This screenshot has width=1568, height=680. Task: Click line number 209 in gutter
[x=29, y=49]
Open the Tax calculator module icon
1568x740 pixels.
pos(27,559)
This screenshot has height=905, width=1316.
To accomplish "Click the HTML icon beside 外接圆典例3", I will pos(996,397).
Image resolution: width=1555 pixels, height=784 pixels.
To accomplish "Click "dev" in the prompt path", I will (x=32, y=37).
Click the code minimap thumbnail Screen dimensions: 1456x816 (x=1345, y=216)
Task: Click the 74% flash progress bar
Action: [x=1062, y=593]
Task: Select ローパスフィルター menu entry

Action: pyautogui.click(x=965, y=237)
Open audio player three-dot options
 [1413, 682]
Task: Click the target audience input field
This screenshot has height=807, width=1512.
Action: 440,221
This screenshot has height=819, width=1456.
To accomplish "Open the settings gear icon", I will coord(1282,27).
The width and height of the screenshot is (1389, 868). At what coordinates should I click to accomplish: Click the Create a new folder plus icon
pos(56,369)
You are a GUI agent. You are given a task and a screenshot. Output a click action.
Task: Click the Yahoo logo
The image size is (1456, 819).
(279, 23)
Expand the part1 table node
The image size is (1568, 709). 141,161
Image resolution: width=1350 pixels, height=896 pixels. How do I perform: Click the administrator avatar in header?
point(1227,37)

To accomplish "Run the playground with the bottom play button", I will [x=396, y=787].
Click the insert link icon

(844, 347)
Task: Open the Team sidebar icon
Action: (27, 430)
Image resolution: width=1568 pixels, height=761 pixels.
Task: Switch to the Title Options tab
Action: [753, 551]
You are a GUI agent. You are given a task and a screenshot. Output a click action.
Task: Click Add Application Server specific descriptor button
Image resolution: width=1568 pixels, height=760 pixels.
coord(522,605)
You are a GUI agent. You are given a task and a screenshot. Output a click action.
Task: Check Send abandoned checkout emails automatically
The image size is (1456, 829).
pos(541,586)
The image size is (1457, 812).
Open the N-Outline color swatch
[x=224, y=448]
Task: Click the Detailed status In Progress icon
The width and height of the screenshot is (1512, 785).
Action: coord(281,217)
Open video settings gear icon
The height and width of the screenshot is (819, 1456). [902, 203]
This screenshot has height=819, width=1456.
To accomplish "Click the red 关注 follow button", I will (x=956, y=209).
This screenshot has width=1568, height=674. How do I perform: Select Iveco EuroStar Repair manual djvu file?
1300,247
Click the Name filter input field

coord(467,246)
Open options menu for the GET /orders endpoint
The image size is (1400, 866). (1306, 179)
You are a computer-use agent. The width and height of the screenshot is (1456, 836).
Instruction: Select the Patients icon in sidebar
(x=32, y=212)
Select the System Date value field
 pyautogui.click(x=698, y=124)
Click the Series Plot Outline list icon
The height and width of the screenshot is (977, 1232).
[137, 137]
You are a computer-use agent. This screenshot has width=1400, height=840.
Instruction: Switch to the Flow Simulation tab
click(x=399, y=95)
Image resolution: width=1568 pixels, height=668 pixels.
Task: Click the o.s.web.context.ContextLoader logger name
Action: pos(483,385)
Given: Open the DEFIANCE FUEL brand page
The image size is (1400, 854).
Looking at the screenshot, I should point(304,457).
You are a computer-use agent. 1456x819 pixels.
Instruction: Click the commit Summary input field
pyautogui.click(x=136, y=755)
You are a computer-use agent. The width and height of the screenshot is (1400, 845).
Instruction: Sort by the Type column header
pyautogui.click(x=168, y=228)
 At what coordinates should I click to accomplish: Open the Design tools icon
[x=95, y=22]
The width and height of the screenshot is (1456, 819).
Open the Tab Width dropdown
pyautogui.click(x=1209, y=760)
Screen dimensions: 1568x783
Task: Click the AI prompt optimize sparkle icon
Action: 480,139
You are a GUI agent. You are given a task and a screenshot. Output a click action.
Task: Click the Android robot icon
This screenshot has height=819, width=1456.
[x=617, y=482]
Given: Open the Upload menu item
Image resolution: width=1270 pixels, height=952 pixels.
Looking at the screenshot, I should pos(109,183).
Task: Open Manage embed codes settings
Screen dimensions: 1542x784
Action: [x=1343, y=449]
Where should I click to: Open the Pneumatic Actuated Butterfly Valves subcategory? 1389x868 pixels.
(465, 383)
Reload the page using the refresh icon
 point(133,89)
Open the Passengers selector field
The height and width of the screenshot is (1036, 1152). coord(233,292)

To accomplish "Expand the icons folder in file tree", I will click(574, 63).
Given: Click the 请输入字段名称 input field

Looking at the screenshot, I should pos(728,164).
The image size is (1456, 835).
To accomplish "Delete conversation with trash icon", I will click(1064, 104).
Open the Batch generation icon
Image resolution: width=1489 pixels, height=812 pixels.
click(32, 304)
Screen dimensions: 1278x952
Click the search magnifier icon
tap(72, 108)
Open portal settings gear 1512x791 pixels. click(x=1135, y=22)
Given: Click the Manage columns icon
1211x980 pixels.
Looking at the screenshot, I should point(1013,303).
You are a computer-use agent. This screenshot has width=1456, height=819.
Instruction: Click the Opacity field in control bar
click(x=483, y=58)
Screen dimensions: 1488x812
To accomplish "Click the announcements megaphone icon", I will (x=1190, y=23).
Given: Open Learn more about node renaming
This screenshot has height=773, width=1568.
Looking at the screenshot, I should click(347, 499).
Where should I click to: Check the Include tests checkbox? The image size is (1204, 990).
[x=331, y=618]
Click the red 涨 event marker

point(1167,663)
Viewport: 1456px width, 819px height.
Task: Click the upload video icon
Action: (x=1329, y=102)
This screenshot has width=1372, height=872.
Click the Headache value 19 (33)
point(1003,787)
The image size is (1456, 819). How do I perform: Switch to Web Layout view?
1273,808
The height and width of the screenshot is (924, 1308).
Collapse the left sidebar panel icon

TASK BRIEF: Nothing added, nothing dropped: copy the data above.

SOLUTION TO THIS PROBLEM:
This screenshot has width=1568, height=680. Task: Click line number 209 in gutter
[x=29, y=49]
Open the Tax calculator module icon
1568x740 pixels.
pos(27,559)
This screenshot has height=905, width=1316.
To accomplish "Click the HTML icon beside 外接圆典例3", I will pos(996,397).
Image resolution: width=1555 pixels, height=784 pixels.
To accomplish "Click "dev" in the prompt path", I will (x=32, y=37).
Click the code minimap thumbnail Screen dimensions: 1456x816 (x=1345, y=216)
Task: Click the 74% flash progress bar
Action: [x=1062, y=593]
Task: Select ローパスフィルター menu entry

Action: pyautogui.click(x=965, y=237)
Open audio player three-dot options
 [1413, 682]
Task: Click the target audience input field
This screenshot has height=807, width=1512.
Action: 440,221
This screenshot has height=819, width=1456.
To accomplish "Open the settings gear icon", I will coord(1282,27).
The width and height of the screenshot is (1389, 868). At what coordinates should I click to accomplish: Click the Create a new folder plus icon
pos(56,369)
You are a GUI agent. You are given a task and a screenshot. Output a click action.
Task: Click the Yahoo logo
The image size is (1456, 819).
(279, 23)
Expand the part1 table node
The image size is (1568, 709). 141,161
Image resolution: width=1350 pixels, height=896 pixels. How do I perform: Click the administrator avatar in header?
point(1227,37)

To accomplish "Run the playground with the bottom play button", I will [x=396, y=787].
Click the insert link icon

(844, 347)
Task: Open the Team sidebar icon
Action: (27, 430)
Image resolution: width=1568 pixels, height=761 pixels.
Task: Switch to the Title Options tab
Action: [753, 551]
You are a GUI agent. You are given a task and a screenshot. Output a click action.
Task: Click Add Application Server specific descriptor button
Image resolution: width=1568 pixels, height=760 pixels.
coord(522,605)
You are a GUI agent. You are given a task and a screenshot. Output a click action.
Task: Check Send abandoned checkout emails automatically
The image size is (1456, 829).
pos(541,586)
The image size is (1457, 812).
Open the N-Outline color swatch
[x=224, y=448]
Task: Click the Detailed status In Progress icon
The width and height of the screenshot is (1512, 785).
Action: coord(281,217)
Open video settings gear icon
The height and width of the screenshot is (819, 1456). [902, 203]
This screenshot has height=819, width=1456.
To accomplish "Click the red 关注 follow button", I will (x=956, y=209).
This screenshot has width=1568, height=674. How do I perform: Select Iveco EuroStar Repair manual djvu file?
1300,247
Click the Name filter input field

coord(467,246)
Open options menu for the GET /orders endpoint
The image size is (1400, 866). (1306, 179)
You are a computer-use agent. The width and height of the screenshot is (1456, 836).
Instruction: Select the Patients icon in sidebar
(x=32, y=212)
Select the System Date value field
 pyautogui.click(x=698, y=124)
Click the Series Plot Outline list icon
The height and width of the screenshot is (977, 1232).
[137, 137]
You are a computer-use agent. This screenshot has width=1400, height=840.
Instruction: Switch to the Flow Simulation tab
click(x=399, y=95)
Image resolution: width=1568 pixels, height=668 pixels.
Task: Click the o.s.web.context.ContextLoader logger name
Action: pos(483,385)
Given: Open the DEFIANCE FUEL brand page
The image size is (1400, 854).
Looking at the screenshot, I should point(304,457).
You are a computer-use agent. 1456x819 pixels.
Instruction: Click the commit Summary input field
pyautogui.click(x=136, y=755)
You are a computer-use agent. The width and height of the screenshot is (1400, 845).
Instruction: Sort by the Type column header
pyautogui.click(x=168, y=228)
 At what coordinates should I click to accomplish: Open the Design tools icon
[x=95, y=22]
The width and height of the screenshot is (1456, 819).
Open the Tab Width dropdown
pyautogui.click(x=1209, y=760)
Screen dimensions: 1568x783
Task: Click the AI prompt optimize sparkle icon
Action: 480,139
You are a GUI agent. You are given a task and a screenshot. Output a click action.
Task: Click the Android robot icon
This screenshot has height=819, width=1456.
[x=617, y=482]
Given: Open the Upload menu item
Image resolution: width=1270 pixels, height=952 pixels.
Looking at the screenshot, I should pos(109,183).
Task: Open Manage embed codes settings
Screen dimensions: 1542x784
Action: [x=1343, y=449]
Where should I click to: Open the Pneumatic Actuated Butterfly Valves subcategory? 1389x868 pixels.
(465, 383)
Reload the page using the refresh icon
 point(133,89)
Open the Passengers selector field
The height and width of the screenshot is (1036, 1152). coord(233,292)

To accomplish "Expand the icons folder in file tree", I will click(574, 63).
Given: Click the 请输入字段名称 input field

Looking at the screenshot, I should pos(728,164).
The image size is (1456, 835).
To accomplish "Delete conversation with trash icon", I will click(1064, 104).
Open the Batch generation icon
Image resolution: width=1489 pixels, height=812 pixels.
click(32, 304)
Screen dimensions: 1278x952
Click the search magnifier icon
tap(72, 108)
Open portal settings gear 1512x791 pixels. click(x=1135, y=22)
Given: Click the Manage columns icon
1211x980 pixels.
Looking at the screenshot, I should point(1013,303).
You are a computer-use agent. This screenshot has width=1456, height=819.
Instruction: Click the Opacity field in control bar
click(x=483, y=58)
Screen dimensions: 1488x812
To accomplish "Click the announcements megaphone icon", I will (x=1190, y=23).
Given: Open Learn more about node renaming
This screenshot has height=773, width=1568.
Looking at the screenshot, I should click(347, 499).
Where should I click to: Check the Include tests checkbox? The image size is (1204, 990).
[x=331, y=618]
Click the red 涨 event marker

point(1167,663)
Viewport: 1456px width, 819px height.
Task: Click the upload video icon
Action: (x=1329, y=102)
This screenshot has width=1372, height=872.
Click the Headache value 19 (33)
point(1003,787)
The image size is (1456, 819). How do I perform: Switch to Web Layout view?
1273,808
The height and width of the screenshot is (924, 1308).
Collapse the left sidebar panel icon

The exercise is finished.